第4条 形態管理は、運用上の要求の変化又は技術上の進歩に対応して兵器システムの開発、改善を効率的に実施するとともに、製造取得段階及び運用段階における形態の最適化を図り、効果的な運用能力及び後方支援能力を確保することを目的とする。

(形態管理の方針)

第5条 形態管理、運用、後方相互間の密接な連携、調整を保持して、一元的かつ効率的に実施し、次の各号に掲げる事項を重視する。

(1) 形態管理品目の適切な選定による管理活動の重点指向

(2) 兵器システムのインターフェイス及び相互運用性の確保

(3) 製造業者等の技術能力の活用並びに製造業者等に対する指導及び調整の充実

(4) 電子計算機の活用による迅速かつ効率的な業務処理

(形態管理対象兵器システムの指定基準)

第6条 形態管理を実施する兵器システムの指定は、次の各号に掲げる事項を基準とする。

(1) 防衛上主要な兵器システム

(2) 相互に連接して運用し、トータルシステムとしてインターフェイスの度合いが高い兵器システム

(3) ライフサイクルを通じて性能の向上及び継続的改善が図られる可能性が高い兵器システム

(4) 多種の兵器システムで共用される可能性が高いもの

(5) 外国軍隊又は陸、海自衛隊で使用し、かつ、相互に関連性が高い兵器システム

(6) 前各号に掲げるもののほか特に形態管理を実施する必要性が高い兵器システム

第2章 職責

(航空幕僚長)

第7条 航空幕僚長は、形態管理に関し次の各号に掲げる業務を行うものとする。

(1) 形態管理の総括に関すること。

(2) 形態管理を実施する兵器システムの指定に関すること。

(3) 開発段階における形態管理に関すること。

(4) 製造取得段階及び運用段階における関連規則等に基づく航空幕僚長の所掌に関すること。

(5) 陸上自衛隊、海上自衛隊、技術研究本部、調達実施本部及び他省庁並びに外国軍隊との調整に係る基本的事項

(航空総隊司令官等)

第8条 航空総隊司令官、航空支援集団司令官、航空教育集団司令官及び航空開発実験集団司令官(以下「航空総隊司令官等」という。

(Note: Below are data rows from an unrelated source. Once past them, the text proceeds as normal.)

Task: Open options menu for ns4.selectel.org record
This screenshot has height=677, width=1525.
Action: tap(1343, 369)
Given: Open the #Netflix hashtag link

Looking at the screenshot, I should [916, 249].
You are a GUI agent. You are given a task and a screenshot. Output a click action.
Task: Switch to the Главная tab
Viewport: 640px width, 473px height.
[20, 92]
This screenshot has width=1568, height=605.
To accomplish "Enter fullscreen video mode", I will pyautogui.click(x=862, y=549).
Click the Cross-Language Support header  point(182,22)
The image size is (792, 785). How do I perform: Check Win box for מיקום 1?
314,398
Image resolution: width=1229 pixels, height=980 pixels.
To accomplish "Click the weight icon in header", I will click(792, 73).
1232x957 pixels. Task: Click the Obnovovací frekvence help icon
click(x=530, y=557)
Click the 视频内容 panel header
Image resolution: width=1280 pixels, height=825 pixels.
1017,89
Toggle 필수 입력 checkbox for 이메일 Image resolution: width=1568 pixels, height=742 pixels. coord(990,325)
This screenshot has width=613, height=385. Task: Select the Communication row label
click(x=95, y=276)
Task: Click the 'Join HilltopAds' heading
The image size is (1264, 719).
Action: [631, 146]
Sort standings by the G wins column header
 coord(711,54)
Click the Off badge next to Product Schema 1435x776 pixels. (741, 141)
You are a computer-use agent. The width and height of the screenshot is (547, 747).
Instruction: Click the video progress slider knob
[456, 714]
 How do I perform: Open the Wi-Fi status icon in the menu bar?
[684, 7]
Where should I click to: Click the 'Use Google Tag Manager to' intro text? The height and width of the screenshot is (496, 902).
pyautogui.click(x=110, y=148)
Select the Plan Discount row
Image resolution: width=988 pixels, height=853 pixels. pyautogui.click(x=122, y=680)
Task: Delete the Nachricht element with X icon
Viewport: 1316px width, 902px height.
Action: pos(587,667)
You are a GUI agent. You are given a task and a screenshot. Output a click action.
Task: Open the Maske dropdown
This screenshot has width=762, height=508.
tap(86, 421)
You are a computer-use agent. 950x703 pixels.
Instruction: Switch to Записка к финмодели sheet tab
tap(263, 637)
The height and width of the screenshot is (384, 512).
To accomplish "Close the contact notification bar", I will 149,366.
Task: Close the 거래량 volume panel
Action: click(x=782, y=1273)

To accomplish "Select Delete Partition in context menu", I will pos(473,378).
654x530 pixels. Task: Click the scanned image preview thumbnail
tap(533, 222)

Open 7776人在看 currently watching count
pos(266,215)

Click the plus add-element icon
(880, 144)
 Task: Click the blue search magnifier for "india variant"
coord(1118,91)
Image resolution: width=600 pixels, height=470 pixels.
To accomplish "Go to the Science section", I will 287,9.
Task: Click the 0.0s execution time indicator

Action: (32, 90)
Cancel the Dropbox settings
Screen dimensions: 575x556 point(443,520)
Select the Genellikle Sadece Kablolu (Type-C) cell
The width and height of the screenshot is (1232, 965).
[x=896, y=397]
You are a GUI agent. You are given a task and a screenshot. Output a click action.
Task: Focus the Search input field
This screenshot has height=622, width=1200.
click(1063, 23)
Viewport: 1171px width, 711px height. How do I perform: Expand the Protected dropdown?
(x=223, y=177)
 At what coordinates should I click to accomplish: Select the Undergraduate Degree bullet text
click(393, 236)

)は、形態管理に関し次の各号に掲げる業務を行うものとする。

(1) 隷下又は管理下の部隊等が行う変更提案等のうち、作戦運用要領等の変更を必要とする変更提案等の総括に関すること。

(2) 航空幕僚長及び補給本部長に対する変更提案等に関すること。

(3) 補給本部長が実施する形態管理の支援に関すること。

(補給本部長)

第9条 補給本部長は、形態管理に関し次の各号に掲げる業務を行うものとする(航空幕僚長の所掌に属するものを除く。)。

(1) 製造取得段階及び運用段階における形態管理に関すること。

(2) 形態管理実施要領の策定に関すること。

(3) 関係部隊等に対する形態管理の技術的支援に関すること。

(4) 製造業者等に対する形態管理の指導及び調整に関すること。

(5) 資料及びデータの一元的管理に関すること。

(部隊等の長)

第10条 部隊等の長(航空総隊司令官等及び補給本部長を除く。)は、形態管理に関し次の各号に掲げる業務を行うものとする。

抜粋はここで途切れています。